READING TEXT
####################

I don’t have a name for it.
It’s a feeling, instead.
It’s like a gremlin sitting on my chest, pushing the air out of me enough so that I can breathe in enough to stay alive, but not quite enough to get the feeling as though life is free and easy. I can picture this little gremlin – he’s green. Horns. Beady eyes. Pigeon-toed and knock-kneed.
I am very grateful for my life. Very, very grateful. I have the kind of life I never thought a loser like me would ever get to live. What I feel – and what I write here – is in no way a detraction from the degree of love I have for my life and those in it.
But I guess sometimes no matter how much time you spend sitting on a sofa, how much you stare inwardly at yourself through the carcass you call your body, or how many reams of tissues you cry your way through, sometimes the truth is there are those in the world who are prone to dark, to gremlins. Very rarely, I’ll get into a place where (gremlins again) I almost literally can’t talk. It’s as though it’s just too much effort to talk, to make conversation. It requires too much energy, too much spark, too much of something of which I am short of.
No matter how beautiful and full of light your life is, there can still be gremlins.
You wish things could change. You wish it would stop raining. You wish the laundry would quit spitting out laundry. You wish there could be peace and quiet in all parts of you. You wish people would stop demanding things of you in a way that make you feel like a tiny human being. You wish you would quit doubting that you could do those things people demand when you can, you fucking can. You wish you could stop feeling things in degrees Fahrenheit. You wish time would either slow down or speed up but for Christ’s sake, stop just hanging out here. You wish you could reach out be a better person. You wish you could be a better person. You wish you could just be better, full stop.

####################

TASK DESCRIPTION
Quote the gremlin essay word for word, from the passage opening with the words "It’s like a" through the one closing with "those in it.". The entries that follow the gremlin essay can be set aside.

####################

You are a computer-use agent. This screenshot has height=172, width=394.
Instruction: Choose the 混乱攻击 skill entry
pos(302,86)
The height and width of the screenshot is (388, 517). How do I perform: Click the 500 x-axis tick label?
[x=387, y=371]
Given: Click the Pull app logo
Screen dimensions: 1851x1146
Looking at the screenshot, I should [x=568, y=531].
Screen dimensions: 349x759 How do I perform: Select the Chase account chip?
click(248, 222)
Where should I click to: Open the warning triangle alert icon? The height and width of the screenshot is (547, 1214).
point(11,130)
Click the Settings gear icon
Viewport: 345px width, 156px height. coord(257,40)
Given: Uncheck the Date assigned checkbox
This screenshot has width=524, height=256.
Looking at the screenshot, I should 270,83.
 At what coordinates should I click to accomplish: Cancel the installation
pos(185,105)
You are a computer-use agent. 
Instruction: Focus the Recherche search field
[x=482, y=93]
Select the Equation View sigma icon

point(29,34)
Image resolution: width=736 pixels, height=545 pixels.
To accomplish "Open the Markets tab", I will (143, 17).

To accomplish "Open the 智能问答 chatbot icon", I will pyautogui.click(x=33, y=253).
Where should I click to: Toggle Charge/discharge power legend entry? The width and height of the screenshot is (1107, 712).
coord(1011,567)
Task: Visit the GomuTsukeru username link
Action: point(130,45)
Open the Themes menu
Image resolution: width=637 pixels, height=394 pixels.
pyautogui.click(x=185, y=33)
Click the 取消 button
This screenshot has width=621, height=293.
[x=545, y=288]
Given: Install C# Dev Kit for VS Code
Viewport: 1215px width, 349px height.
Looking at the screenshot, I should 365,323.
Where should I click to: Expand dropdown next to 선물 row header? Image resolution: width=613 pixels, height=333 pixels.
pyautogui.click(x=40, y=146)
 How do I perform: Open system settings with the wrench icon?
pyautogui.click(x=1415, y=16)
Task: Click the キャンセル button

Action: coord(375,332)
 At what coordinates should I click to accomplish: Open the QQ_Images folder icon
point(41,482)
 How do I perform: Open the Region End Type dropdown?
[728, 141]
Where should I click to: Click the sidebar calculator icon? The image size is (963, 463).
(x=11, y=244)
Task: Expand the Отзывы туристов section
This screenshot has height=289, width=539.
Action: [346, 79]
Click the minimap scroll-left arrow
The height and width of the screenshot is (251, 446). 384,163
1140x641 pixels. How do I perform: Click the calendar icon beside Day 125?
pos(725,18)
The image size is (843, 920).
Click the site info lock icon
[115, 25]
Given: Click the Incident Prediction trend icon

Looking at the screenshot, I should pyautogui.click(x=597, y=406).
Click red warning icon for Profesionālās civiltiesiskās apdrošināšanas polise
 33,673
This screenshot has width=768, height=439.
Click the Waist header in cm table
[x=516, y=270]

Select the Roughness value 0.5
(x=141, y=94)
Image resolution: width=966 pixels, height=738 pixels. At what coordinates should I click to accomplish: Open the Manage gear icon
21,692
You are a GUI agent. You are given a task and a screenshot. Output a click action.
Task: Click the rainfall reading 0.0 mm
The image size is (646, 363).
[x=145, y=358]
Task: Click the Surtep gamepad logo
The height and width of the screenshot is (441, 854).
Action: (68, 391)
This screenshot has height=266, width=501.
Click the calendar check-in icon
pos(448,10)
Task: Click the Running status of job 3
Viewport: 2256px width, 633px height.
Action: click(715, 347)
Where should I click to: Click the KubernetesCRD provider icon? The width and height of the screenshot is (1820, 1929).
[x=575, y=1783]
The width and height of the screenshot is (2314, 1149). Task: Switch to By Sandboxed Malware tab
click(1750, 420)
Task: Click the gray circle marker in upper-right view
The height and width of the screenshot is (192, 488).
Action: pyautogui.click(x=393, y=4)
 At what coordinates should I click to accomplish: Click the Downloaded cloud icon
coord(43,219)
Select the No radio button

####################

SOLVED PROBLEM
It’s like a gremlin sitting on my chest, pushing the air out of me enough so that I can breathe in enough to stay alive, but not quite enough to get the feeling as though life is free and easy. I can picture this little gremlin – he’s green. Horns. Beady eyes. Pigeon-toed and knock-kneed.
I am very grateful for my life. Very, very grateful. I have the kind of life I never thought a loser like me would ever get to live. What I feel – and what I write here – is in no way a detraction from the degree of love I have for my life and those in it.